Laura thought back. There was that case recently with the killer who was hunting down the surviving family members of a man who committed a massacre generations before. Alright, so maybe she was good at those cases.
“We’ve only just got back from the last case,” she said, her throat dry. In most circumstances, she relished being sent on a new challenge as soon as possible. It had been that way for years. But things had changed recently. She was sober, and she was getting to spend time at home with her daughter. It would have been nice to get some time to improve her apartment and make it cleaner and nicer for Lacey. She had all this going on with Chris and Zach, too, and now that Chris was definitely not a killer, she wanted to take some time to repair their relationship somehow.
Even spending time with Nate in a non-work context would have been fun. Getting some downtime with the people she cared about. And if she was going to go down the line to her lower priorities, there was also the fact that she was carrying a prior concussion and a still-healing burn on her hand. With Christmas coming up…
But even with all that, breaking the habit of a lifetime was hard to do. Laura had always put the work first. She’d always been available whenever she was assigned a case, and she’d always gone wherever she was sent. The only thing she didn’t listen to was when Rondelle told her to back off in cases like that of Amy Fallow, and even that was because her sense of justice was stronger than her sense of preservation of self.
“Even so,” Rondelle said, firmly closing the door on the possibility of handing the case off to someone else. Laura had no choice but to relent.
“I’ll be there in half an hour,” she sighed, checking her watch before walking out of the hospital doors in the direction of the parking lot, shading her eyes against the rising sun.
CHAPTER FOUR
“Hey,” Laura said, tipping her head up at Nate as she joined him breathlessly in Rondelle’s office. She’d rushed there, but somehow not managed to get there quick enough for their boss’s taste. She turned to him with a more formal nod, trying to avoid meeting his glowering gaze. “Sir.”
“About time,” Rondelle grumbled from behind the desk. He looked older than she remembered from barely a week ago, like he was finally starting to look his age. He was one of the fittest men pushing sixty she had ever seen, but there seemed to be a few more flecks of grey in his dark hair today. “Right, here are your briefing documents. Your flight to Maine leaves in a couple of hours, so get yourself acquainted.”
Laura checked her watch and sighed.
“Are we keeping you from something, Agent Frost?” Rondelle snapped.
“N…no,” Laura stammered, taken aback. “I was just—”
“You haven’t even bothered to turn up in uniform,” Rondelle added.
Laura glanced down at her own body, clothed in jeans and a t-shirt. “Like I said, I was visiting someone in the hospital when—”

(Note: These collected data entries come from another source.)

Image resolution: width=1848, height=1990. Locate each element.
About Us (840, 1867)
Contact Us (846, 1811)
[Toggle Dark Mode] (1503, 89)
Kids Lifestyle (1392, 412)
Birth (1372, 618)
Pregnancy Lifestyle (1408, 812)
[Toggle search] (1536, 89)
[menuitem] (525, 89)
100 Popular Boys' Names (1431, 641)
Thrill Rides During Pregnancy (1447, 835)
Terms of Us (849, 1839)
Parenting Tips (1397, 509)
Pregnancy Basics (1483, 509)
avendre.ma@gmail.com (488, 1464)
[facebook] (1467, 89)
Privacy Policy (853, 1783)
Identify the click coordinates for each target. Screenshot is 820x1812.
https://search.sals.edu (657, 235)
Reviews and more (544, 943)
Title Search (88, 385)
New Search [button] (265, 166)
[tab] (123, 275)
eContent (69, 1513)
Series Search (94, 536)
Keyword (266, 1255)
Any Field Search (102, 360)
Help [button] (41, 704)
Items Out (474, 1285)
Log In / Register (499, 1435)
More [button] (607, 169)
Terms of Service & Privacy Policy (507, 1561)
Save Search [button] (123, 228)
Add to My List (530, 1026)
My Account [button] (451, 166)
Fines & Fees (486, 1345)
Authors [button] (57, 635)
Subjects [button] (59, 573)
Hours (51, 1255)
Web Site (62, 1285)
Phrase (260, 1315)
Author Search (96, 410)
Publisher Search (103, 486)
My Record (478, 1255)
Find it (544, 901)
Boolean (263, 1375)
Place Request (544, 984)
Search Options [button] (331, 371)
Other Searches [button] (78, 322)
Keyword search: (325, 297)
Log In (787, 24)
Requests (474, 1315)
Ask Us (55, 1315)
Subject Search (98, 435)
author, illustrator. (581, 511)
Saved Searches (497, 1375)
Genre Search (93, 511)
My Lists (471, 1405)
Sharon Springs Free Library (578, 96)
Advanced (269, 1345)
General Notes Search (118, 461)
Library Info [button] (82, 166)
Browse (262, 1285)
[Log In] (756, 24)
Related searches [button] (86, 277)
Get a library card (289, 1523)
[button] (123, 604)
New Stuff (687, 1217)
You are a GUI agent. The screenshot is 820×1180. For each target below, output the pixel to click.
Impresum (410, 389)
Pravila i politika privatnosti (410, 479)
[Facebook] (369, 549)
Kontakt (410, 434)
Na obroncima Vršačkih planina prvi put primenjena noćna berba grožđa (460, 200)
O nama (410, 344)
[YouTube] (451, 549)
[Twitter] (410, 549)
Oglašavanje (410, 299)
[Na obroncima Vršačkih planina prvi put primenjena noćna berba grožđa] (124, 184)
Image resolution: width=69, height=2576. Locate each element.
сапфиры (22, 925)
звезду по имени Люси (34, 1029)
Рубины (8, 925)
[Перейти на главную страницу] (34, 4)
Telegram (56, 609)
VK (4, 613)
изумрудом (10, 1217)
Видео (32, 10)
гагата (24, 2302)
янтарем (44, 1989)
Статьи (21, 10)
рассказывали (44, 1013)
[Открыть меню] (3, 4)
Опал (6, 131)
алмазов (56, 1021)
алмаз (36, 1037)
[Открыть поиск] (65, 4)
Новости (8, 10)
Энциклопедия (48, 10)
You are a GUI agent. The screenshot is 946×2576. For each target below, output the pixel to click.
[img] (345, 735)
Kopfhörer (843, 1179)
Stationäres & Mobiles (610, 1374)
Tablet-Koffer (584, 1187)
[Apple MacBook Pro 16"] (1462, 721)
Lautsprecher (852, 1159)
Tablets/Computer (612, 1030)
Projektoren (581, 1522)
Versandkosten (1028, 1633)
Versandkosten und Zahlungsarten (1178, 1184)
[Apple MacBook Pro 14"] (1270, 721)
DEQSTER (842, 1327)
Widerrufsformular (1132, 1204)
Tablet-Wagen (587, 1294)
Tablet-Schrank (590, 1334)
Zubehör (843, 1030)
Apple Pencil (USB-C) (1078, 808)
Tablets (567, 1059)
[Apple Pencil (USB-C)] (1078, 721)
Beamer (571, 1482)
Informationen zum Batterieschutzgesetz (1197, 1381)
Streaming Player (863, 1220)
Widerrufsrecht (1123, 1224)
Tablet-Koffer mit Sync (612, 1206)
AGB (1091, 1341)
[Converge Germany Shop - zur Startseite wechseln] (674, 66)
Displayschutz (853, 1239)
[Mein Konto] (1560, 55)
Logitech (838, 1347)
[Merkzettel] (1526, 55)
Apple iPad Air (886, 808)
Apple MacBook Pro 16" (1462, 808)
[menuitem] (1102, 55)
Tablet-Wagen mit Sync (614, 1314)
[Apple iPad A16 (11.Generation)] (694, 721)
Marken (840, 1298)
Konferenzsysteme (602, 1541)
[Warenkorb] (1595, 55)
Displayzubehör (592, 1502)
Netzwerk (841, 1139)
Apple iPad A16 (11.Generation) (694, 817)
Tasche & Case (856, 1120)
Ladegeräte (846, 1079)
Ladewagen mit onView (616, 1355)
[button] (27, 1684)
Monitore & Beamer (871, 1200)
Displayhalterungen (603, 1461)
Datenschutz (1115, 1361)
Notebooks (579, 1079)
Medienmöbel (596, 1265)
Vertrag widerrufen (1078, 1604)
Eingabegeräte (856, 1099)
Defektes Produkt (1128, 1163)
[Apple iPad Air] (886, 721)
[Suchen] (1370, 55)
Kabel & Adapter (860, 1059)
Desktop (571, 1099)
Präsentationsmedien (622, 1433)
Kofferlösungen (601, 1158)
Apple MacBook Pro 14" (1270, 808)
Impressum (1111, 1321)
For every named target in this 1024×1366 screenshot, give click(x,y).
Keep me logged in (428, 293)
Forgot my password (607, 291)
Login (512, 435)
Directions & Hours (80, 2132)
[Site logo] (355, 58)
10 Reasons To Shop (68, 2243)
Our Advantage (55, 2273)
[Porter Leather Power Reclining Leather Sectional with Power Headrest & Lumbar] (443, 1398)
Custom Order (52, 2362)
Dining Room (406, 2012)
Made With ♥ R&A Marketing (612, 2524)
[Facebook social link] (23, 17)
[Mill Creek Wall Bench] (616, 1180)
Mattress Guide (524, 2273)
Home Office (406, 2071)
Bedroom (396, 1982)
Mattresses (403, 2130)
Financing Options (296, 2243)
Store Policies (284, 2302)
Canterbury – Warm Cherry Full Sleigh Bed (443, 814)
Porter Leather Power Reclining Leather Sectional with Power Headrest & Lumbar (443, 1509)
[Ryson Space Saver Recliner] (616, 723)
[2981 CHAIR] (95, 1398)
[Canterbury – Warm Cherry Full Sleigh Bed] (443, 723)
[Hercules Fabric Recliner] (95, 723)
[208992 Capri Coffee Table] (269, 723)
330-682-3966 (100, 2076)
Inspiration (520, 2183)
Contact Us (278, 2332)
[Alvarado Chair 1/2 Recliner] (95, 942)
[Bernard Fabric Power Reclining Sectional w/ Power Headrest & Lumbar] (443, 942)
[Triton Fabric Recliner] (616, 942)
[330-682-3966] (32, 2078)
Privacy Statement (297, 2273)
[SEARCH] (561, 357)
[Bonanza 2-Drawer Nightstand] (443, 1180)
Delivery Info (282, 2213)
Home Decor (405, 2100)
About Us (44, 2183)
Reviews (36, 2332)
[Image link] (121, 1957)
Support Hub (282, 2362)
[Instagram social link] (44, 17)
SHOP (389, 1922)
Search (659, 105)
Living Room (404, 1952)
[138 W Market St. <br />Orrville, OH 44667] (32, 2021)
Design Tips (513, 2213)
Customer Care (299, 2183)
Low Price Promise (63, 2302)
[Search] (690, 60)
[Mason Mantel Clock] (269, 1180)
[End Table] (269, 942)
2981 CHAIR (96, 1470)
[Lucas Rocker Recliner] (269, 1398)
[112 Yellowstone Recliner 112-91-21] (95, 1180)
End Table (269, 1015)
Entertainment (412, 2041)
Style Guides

“Just take the briefing documents and go get ready,” Rondelle said, dismissing her and Nate both with an angry gesture of his hand. “I wouldn’t want you to miss your flight.”
Laura swallowed and then nodded. “Yes, Sir,” she said, stalking right out of the room before she had a chance to get mad and say something that would get her into serious trouble. If Rondelle was this stressed out about the case, it was probably a sign that something really serious was going on. Maybe he’d been put under a lot of pressure to get it solved and didn’t appreciate even a moment of delay.
She carried on to the elevators at the end of the hall, letting momentum carry her. Nate kept pace with her, and there was no point in stopping to talk—they both knew Rondelle might be able to hear them until those elevator doors closed in front of them.